To analyze multiplex experiments, the multi config CSV must specify both the Probe Barcode and CRISPR Multiplexing Barcode, e.g., BC001+CR001 for the GEX and CRISPR libraries, respectively. Barcode auto-pairing is disabled for CRISPR Guide Capture libraries.
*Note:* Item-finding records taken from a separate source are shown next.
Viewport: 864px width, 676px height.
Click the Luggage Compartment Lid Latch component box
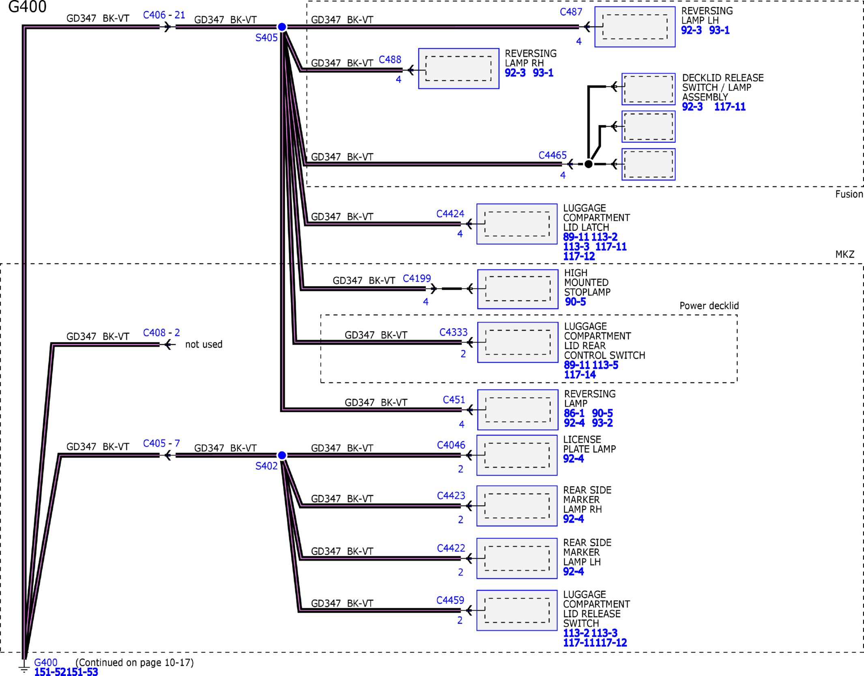tap(517, 224)
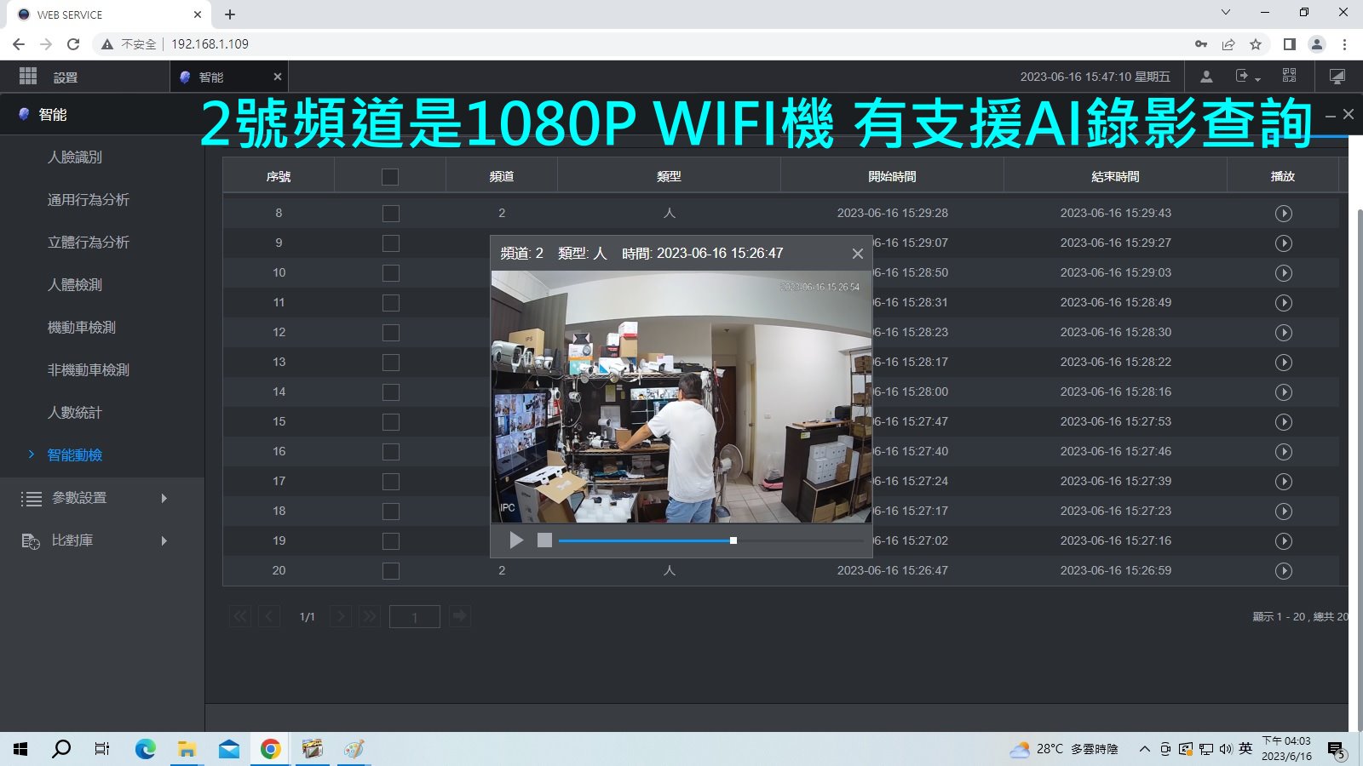Click the play button in video popup

click(516, 540)
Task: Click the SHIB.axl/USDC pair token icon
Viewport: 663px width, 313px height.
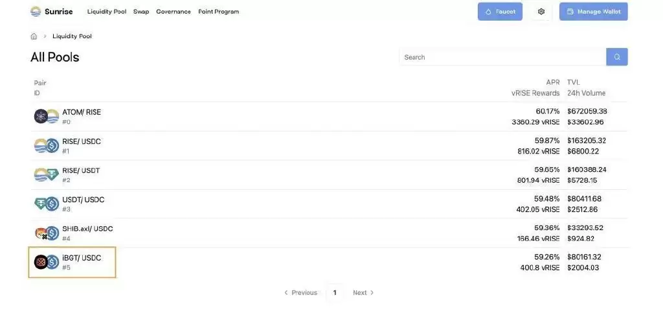Action: click(46, 233)
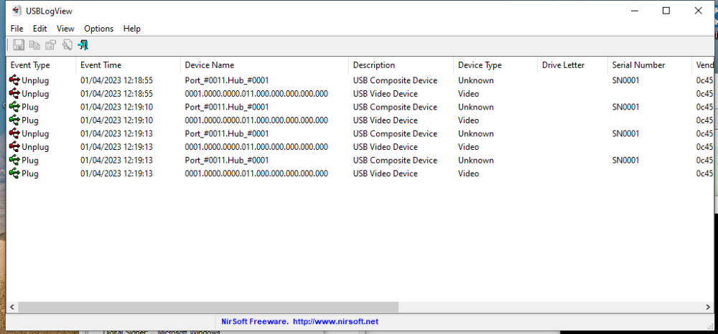
Task: Click the Find toolbar icon
Action: (67, 45)
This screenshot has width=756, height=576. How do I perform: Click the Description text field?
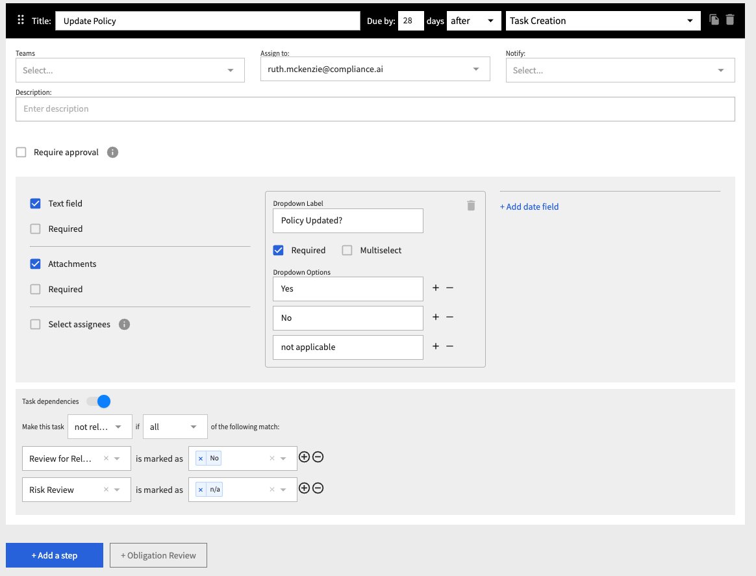coord(375,108)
See the example below for reference:
[gene-expression]
reference,/path/to/transcriptome
probe-set,/path/to/probe-set.csv
create-bam,false
[libraries]
fastq_id,fastqs,feature_types
flex_gex,/path/to/fastqs,Gene Expression
flex_cr,/path/to/fastqs,CRISPR Guide Capture
[feature]
reference,/path/to/feature_reference.csv
[samples]
sample_id,probe_barcode_ids
sample1,BC001+CR001
sample2,BC002+CR002
sample3,BC003+CR003
sample4,BC004+CR004
An example multi config CSV for a single biological sample with multiple Probe Barcodes and multiple CRISPR guide RNAs is shown below:
[gene-expression]
reference,/path/to/transcriptome
probe-set,/path/to/probe-set.csv
create-bam,false
[libraries]
fastq_id,fastqs,feature_types
flex_gex,/path/to/fastqs,Gene Expression
flex_cr,/path/to/fastqs,CRISPR Guide Capture
[feature]
reference,/path/to/feature_reference.csv
[samples]
sample_id,probe_barcode_ids
sample1,BC001+CR001|BC002+CR002|BC003+CR003|BC004+CR004
An example multi config CSV for a four biological samples with one Probe Barcodes, one Antibody barcode, and one CRISPR barcode per sample:
[gene-expression]
reference,/path/to/transcriptome
probe-set,/path/to/probe-set.csv
create-bam,false
[libraries]
fastq_id,fastqs,feature_types
flex_gex,/path/to/fastqs,Gene Expression
flex_cr,/path/to/fastqs,Antibody Capture
flex_cr,/path/to/fastqs,CRISPR Guide Capture
[feature]
reference,/path/to/feature_reference.csv
[samples]
sample_id,probe_barcode_ids
sample1,BC001+AB001+CR001
sample2,BC002+AB002+CR002
sample3,BC003+AB003+CR003
sample4,BC004+AB004+CR004
The probe set reference CSV files for human and mouse are located in the probe_sets directory of the Cell Ranger package (v7.1 and later):
cellranger-9.0.0/probe_sets/
└── Chromium_Human_Transcriptome_Probe_Set_v1.1.0_GRCh38-2024-A.csv
└── Chromium_Mouse_Transcriptome_Probe_Set_v1.1.0_GRCm39-2024-A.csv
For compatibility details between Cell Ranger versions, probe set versions, and transcriptome references, see the FAQs section of the Probe Sets page.
Probe set reference CSV files and additional support files for human and mouse can also be downloaded from the Cell Ranger Downloads page. These files are described in detail on the Probe Sets Overview page.